## Task prompt
Scan the entries for lines with the word "icon" and copy those lines.
★ ★ ★ ★ ★
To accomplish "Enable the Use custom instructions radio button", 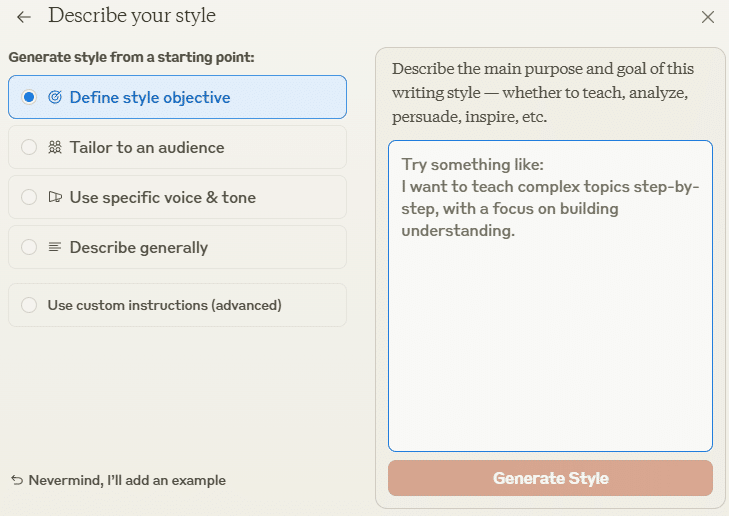I will (29, 305).
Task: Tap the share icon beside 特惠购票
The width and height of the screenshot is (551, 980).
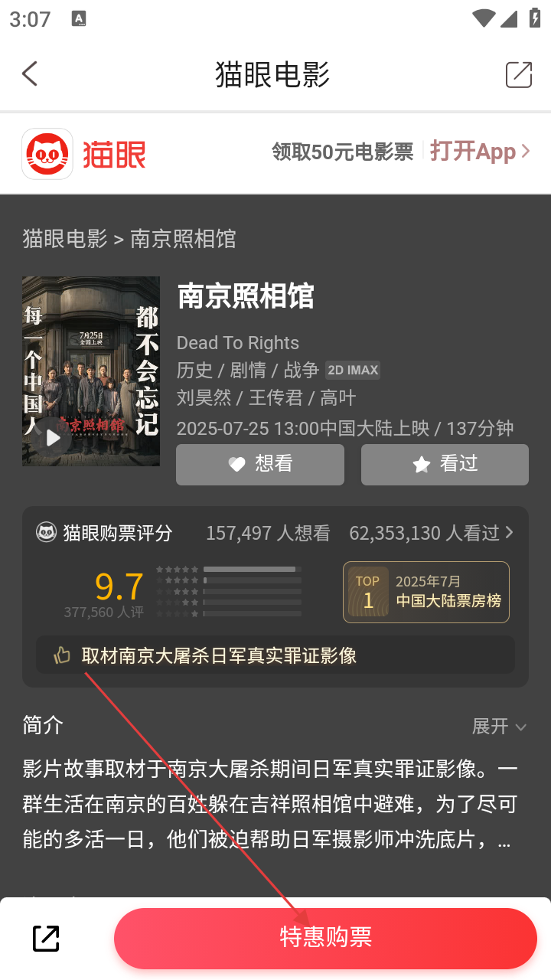Action: 46,938
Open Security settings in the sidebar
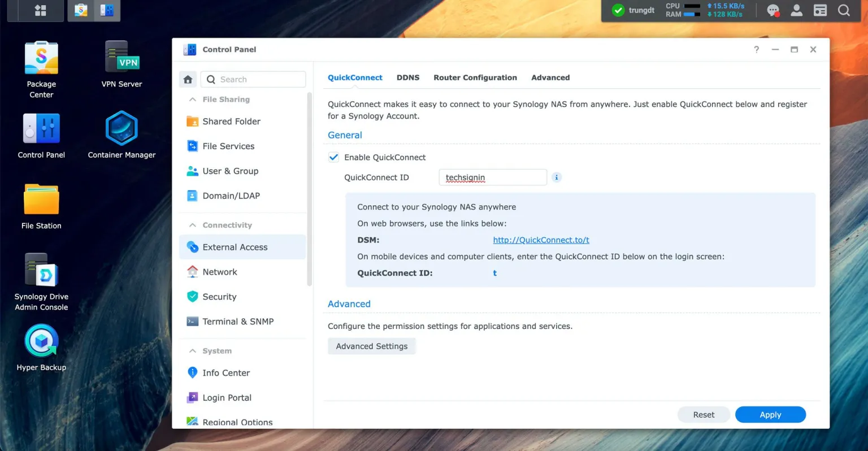The width and height of the screenshot is (868, 451). click(x=219, y=297)
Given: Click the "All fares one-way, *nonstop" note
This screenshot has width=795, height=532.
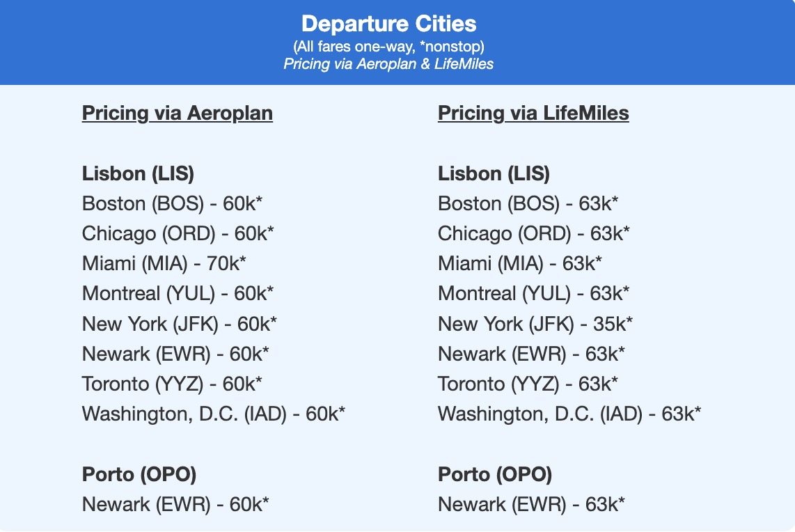Looking at the screenshot, I should pos(388,46).
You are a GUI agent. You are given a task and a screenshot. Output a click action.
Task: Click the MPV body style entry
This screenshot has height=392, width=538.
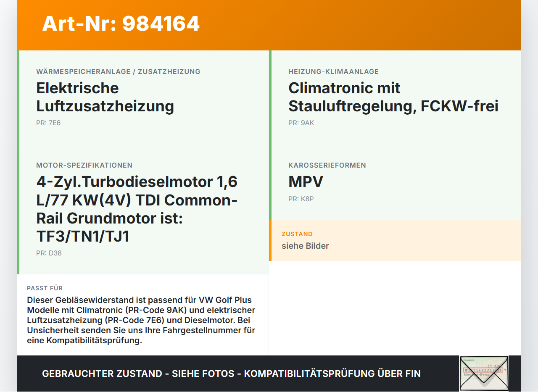coord(305,182)
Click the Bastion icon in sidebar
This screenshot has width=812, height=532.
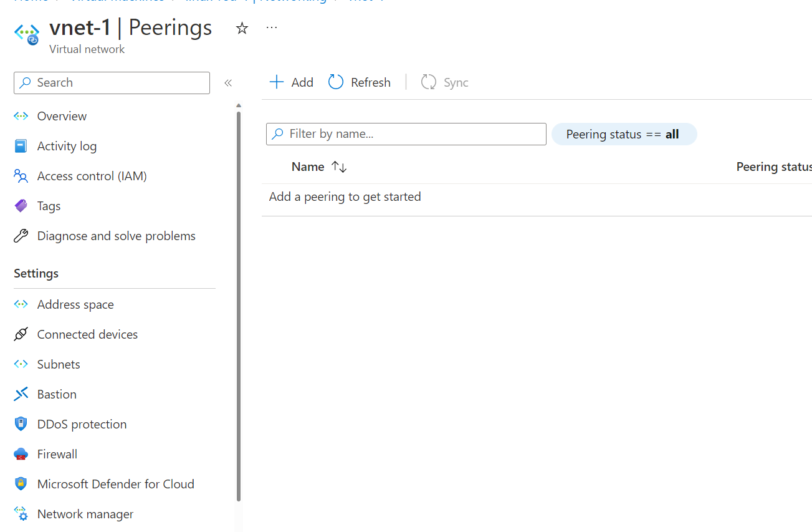click(21, 394)
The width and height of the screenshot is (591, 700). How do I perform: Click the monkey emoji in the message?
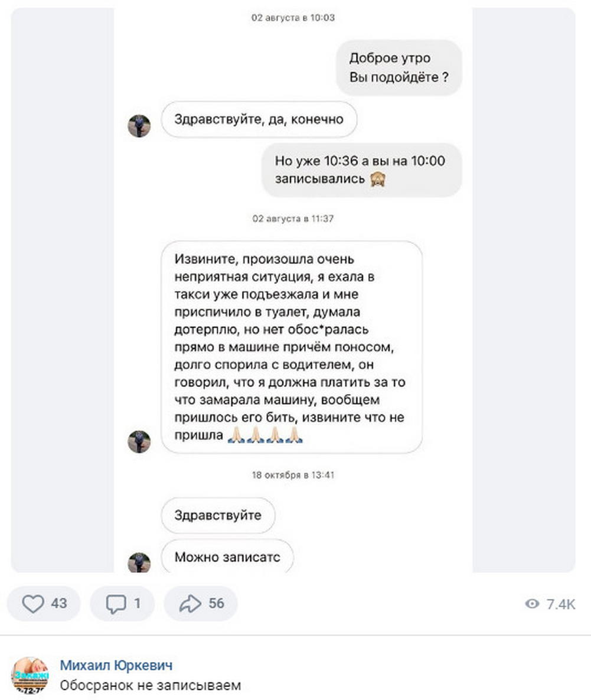point(377,179)
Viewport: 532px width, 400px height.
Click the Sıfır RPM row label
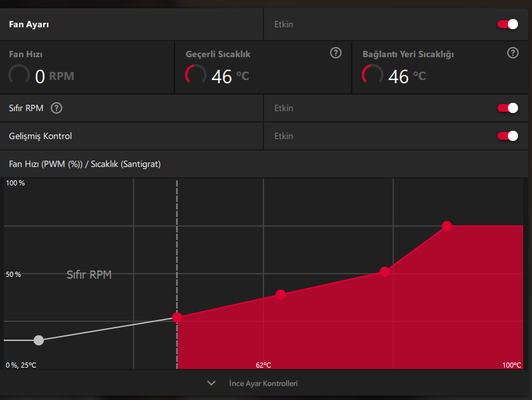coord(26,108)
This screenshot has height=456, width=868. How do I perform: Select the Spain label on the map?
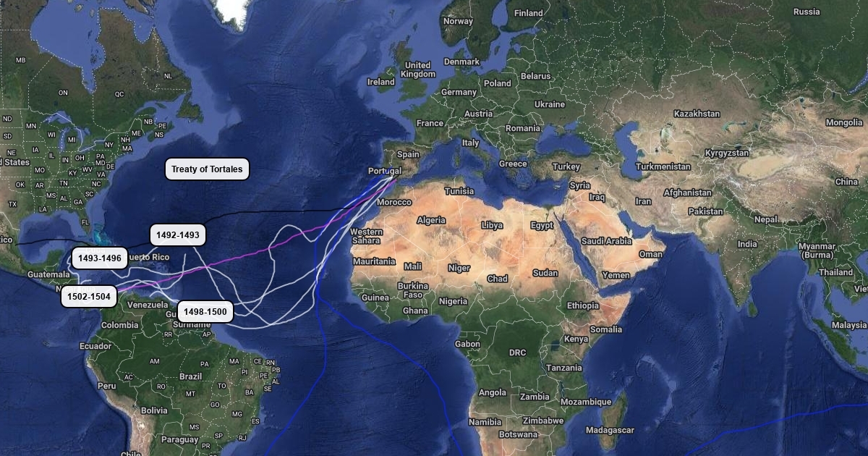coord(408,154)
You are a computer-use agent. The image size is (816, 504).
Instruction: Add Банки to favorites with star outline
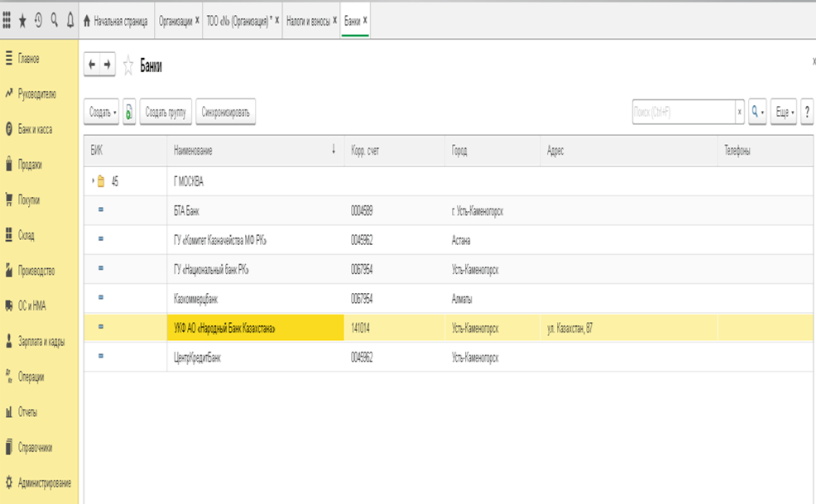coord(128,66)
★ ★ ★ ★ ★
## Result below
Task: Tap the share icon beside 特惠购票
Click the Bastion icon in sidebar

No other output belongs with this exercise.